### Task requirements
Could you give again exactly, and only, the lines from the one holding "Expand the document title saved dropdown" through the end of the data, both ends included, with pictures left out?

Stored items
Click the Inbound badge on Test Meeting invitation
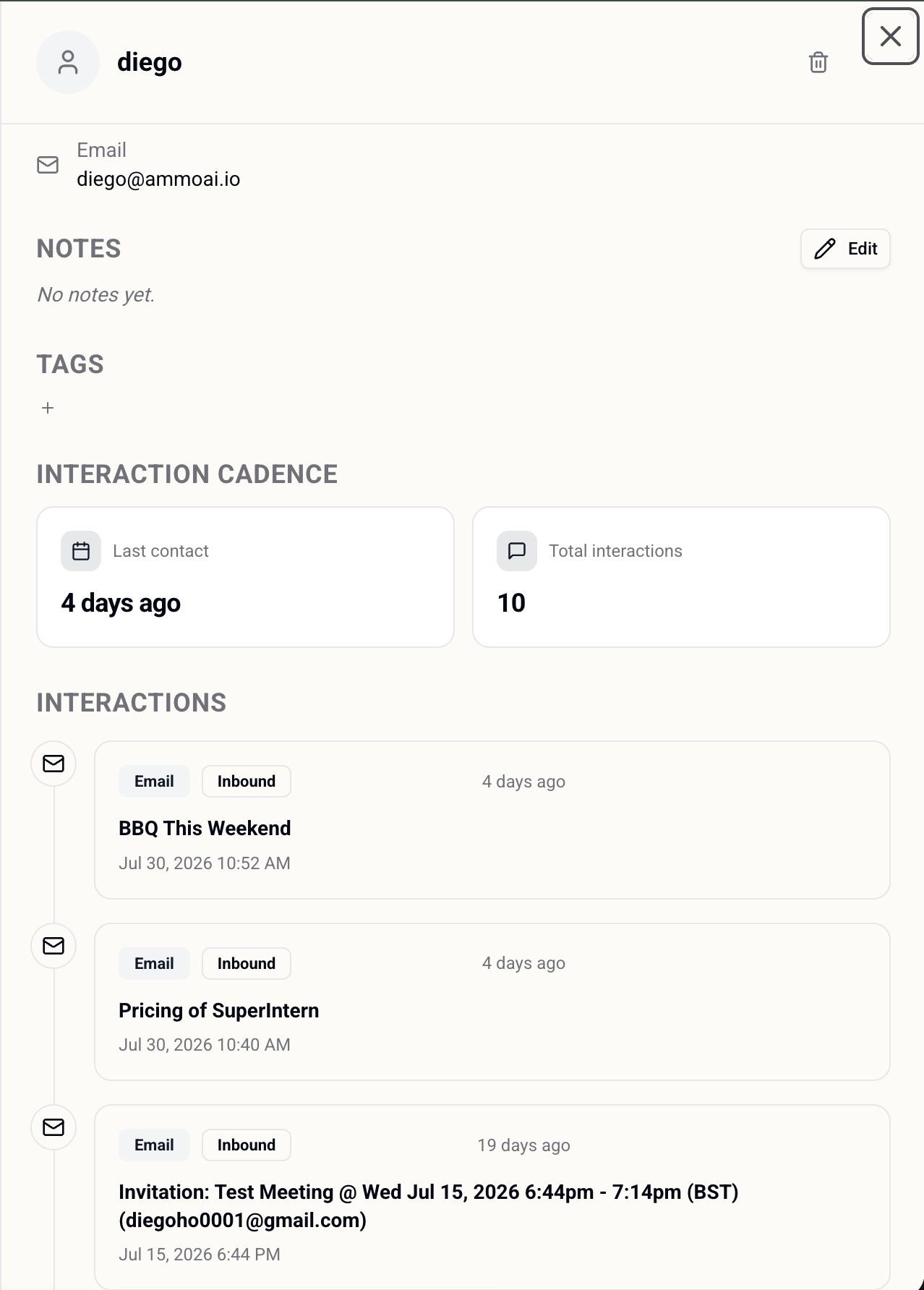924x1290 pixels. (247, 1145)
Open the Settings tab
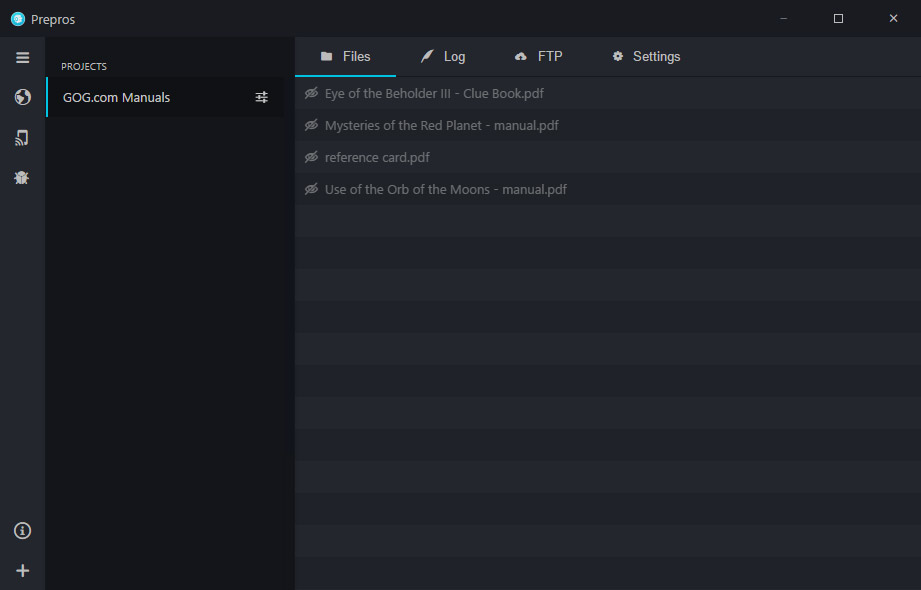921x590 pixels. pos(646,56)
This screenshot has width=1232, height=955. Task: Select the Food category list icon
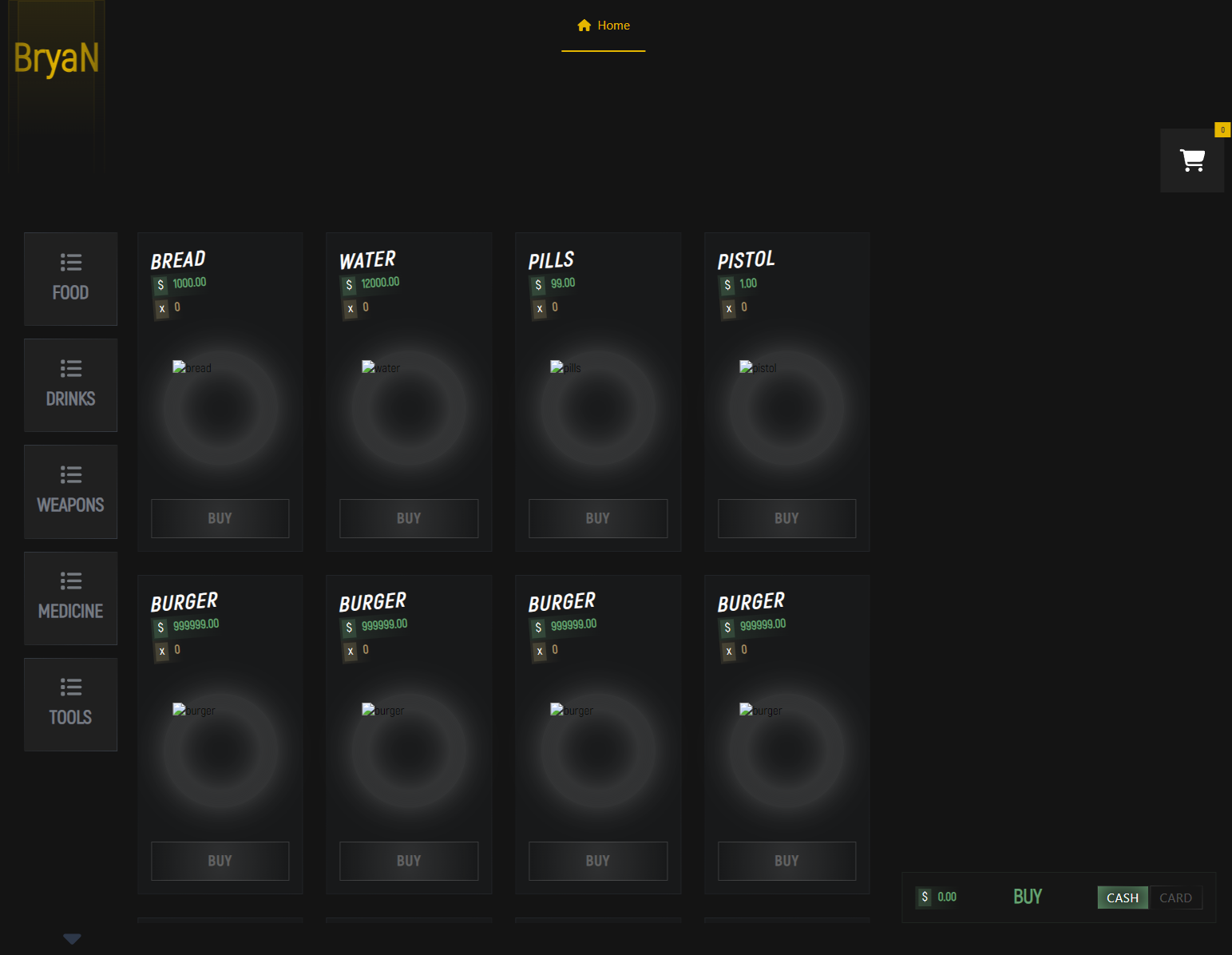(x=70, y=263)
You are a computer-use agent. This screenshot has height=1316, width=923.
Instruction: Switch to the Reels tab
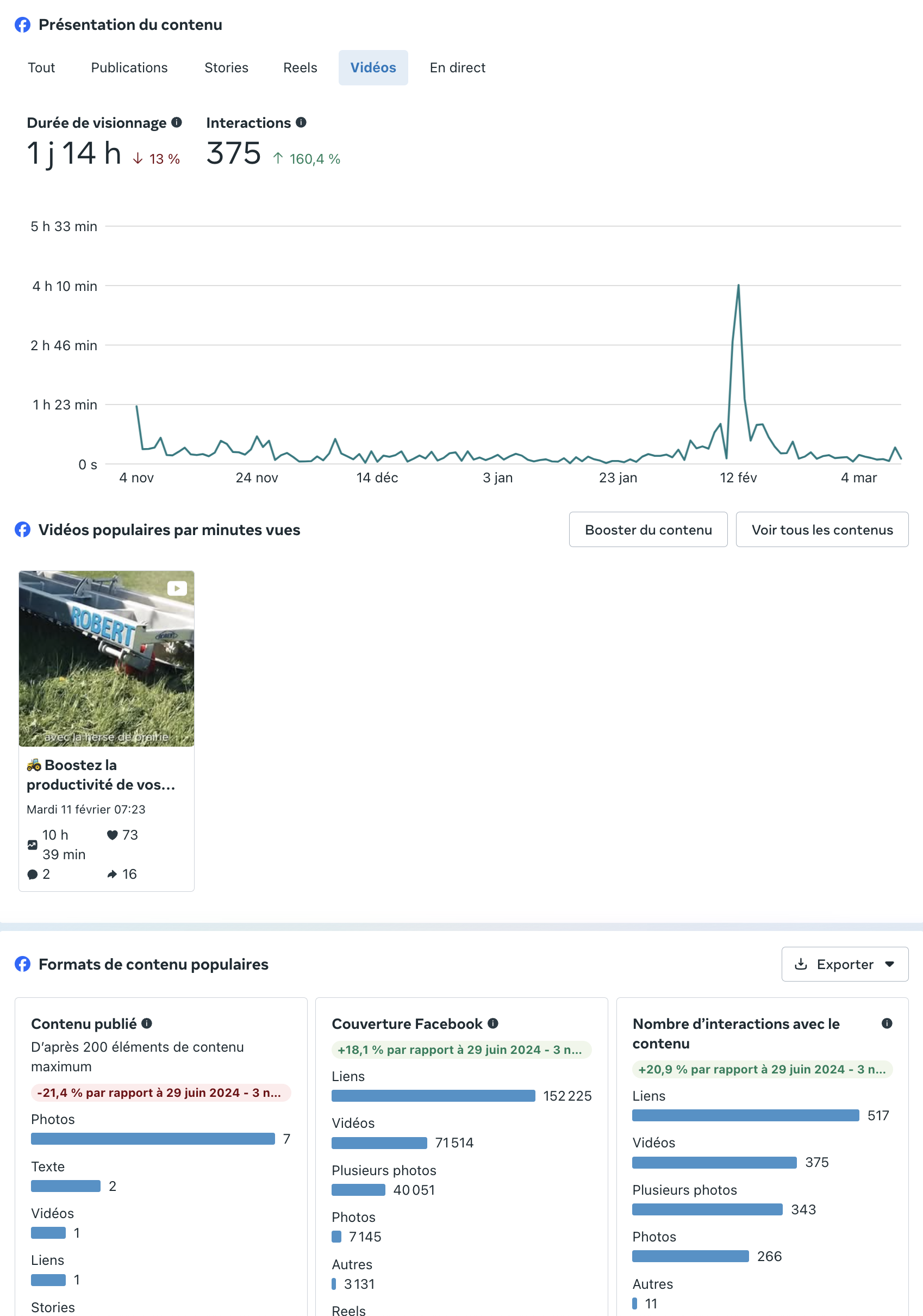300,67
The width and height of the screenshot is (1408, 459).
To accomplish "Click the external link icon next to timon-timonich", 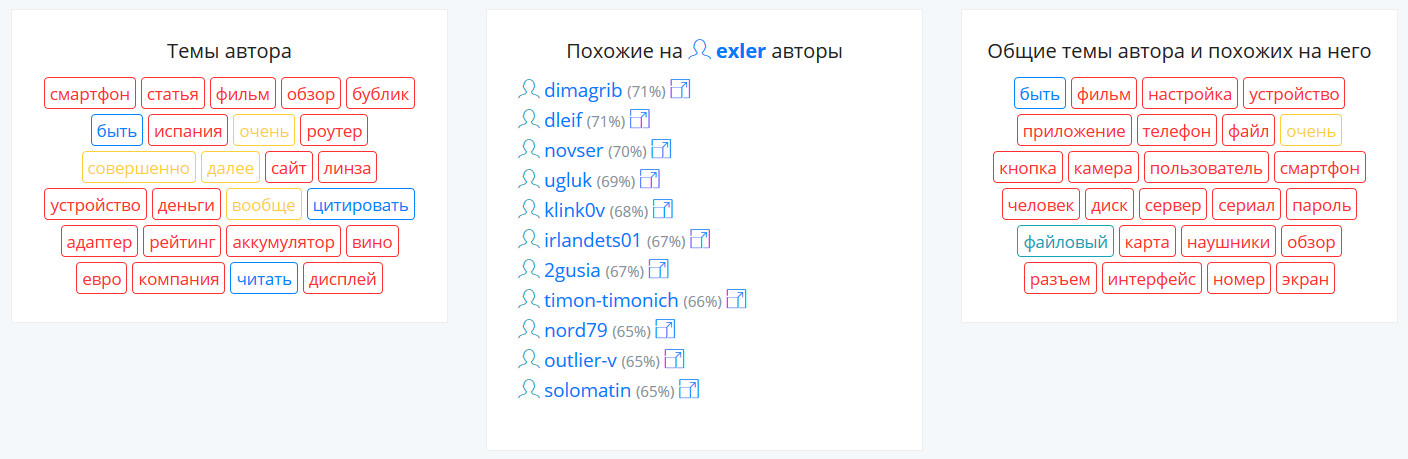I will click(736, 300).
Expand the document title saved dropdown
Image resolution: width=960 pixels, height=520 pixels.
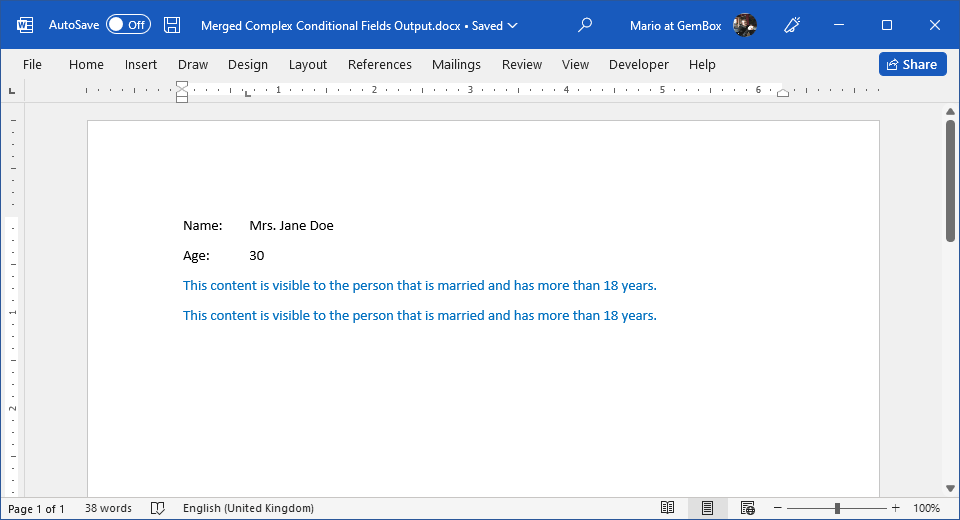point(513,26)
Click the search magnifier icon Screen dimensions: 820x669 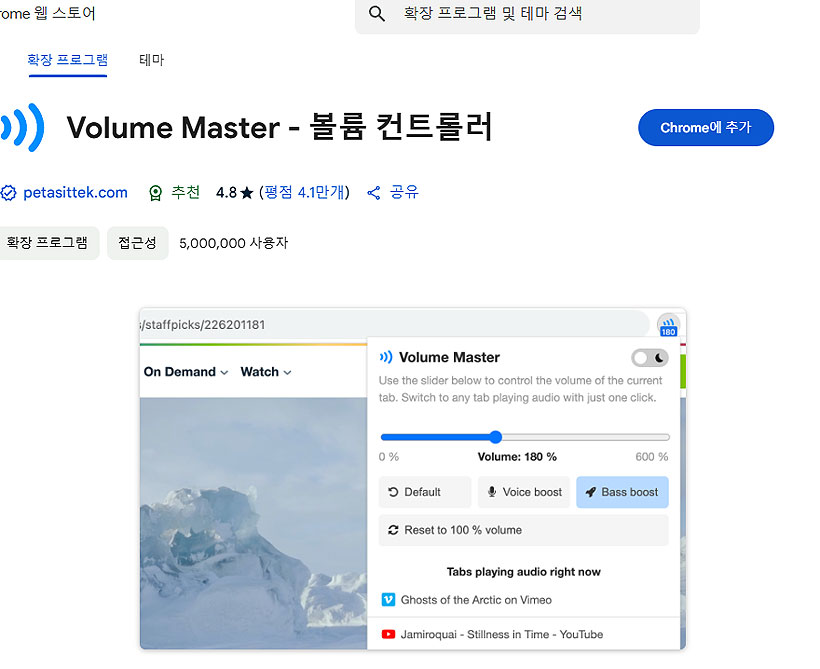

### Output for this exercise
Expand the document title saved dropdown
Image resolution: width=960 pixels, height=520 pixels.
point(513,26)
Click the search magnifier icon Screen dimensions: 820x669 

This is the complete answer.